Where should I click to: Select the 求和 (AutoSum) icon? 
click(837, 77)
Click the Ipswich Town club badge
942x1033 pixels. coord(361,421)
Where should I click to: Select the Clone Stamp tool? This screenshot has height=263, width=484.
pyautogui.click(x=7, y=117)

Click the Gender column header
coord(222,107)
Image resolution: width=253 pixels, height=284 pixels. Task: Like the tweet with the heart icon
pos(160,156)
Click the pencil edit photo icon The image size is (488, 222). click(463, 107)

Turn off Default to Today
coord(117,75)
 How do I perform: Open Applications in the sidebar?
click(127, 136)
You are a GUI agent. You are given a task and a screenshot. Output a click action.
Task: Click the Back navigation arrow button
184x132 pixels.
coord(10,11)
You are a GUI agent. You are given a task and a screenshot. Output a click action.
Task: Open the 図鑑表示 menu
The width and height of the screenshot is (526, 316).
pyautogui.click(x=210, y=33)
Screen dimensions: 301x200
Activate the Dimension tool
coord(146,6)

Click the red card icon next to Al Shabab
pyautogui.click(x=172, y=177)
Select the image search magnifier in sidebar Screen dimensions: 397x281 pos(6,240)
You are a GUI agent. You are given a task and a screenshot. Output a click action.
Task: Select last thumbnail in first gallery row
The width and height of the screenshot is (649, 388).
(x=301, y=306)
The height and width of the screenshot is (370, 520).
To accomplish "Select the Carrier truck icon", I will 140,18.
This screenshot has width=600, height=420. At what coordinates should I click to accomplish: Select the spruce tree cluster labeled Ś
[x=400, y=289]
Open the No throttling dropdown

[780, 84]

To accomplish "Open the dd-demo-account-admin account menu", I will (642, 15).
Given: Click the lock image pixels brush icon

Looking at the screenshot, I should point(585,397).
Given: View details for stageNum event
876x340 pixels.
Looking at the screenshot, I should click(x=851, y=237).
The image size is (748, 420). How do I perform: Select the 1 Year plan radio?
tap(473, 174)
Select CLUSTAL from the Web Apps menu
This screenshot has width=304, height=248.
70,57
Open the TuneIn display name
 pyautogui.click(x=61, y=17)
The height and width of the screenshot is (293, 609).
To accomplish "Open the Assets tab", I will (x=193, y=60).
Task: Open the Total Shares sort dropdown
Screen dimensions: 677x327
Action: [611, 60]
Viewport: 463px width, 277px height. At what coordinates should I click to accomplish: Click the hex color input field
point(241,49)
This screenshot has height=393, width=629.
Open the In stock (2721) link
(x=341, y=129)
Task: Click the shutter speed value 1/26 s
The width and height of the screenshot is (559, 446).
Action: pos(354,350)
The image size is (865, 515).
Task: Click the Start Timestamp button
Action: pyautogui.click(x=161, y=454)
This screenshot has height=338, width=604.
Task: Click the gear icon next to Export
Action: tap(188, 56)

## Activity
Your task for the entries above: copy exactly the span starting with the line with "This screenshot has width=600, height=420." and going on through the line with "Task: Click the shutter speed value 1/26 s", both lines included, and nothing else.

## Written answer
This screenshot has width=600, height=420. At what coordinates should I click to accomplish: Select the spruce tree cluster labeled Ś
[x=400, y=289]
Open the No throttling dropdown

[780, 84]

To accomplish "Open the dd-demo-account-admin account menu", I will (642, 15).
Given: Click the lock image pixels brush icon

Looking at the screenshot, I should point(585,397).
Given: View details for stageNum event
876x340 pixels.
Looking at the screenshot, I should click(x=851, y=237).
The image size is (748, 420). How do I perform: Select the 1 Year plan radio?
tap(473, 174)
Select CLUSTAL from the Web Apps menu
This screenshot has width=304, height=248.
70,57
Open the TuneIn display name
 pyautogui.click(x=61, y=17)
The height and width of the screenshot is (293, 609).
To accomplish "Open the Assets tab", I will (x=193, y=60).
Task: Open the Total Shares sort dropdown
Screen dimensions: 677x327
Action: [611, 60]
Viewport: 463px width, 277px height. At what coordinates should I click to accomplish: Click the hex color input field
point(241,49)
This screenshot has height=393, width=629.
Open the In stock (2721) link
(x=341, y=129)
Task: Click the shutter speed value 1/26 s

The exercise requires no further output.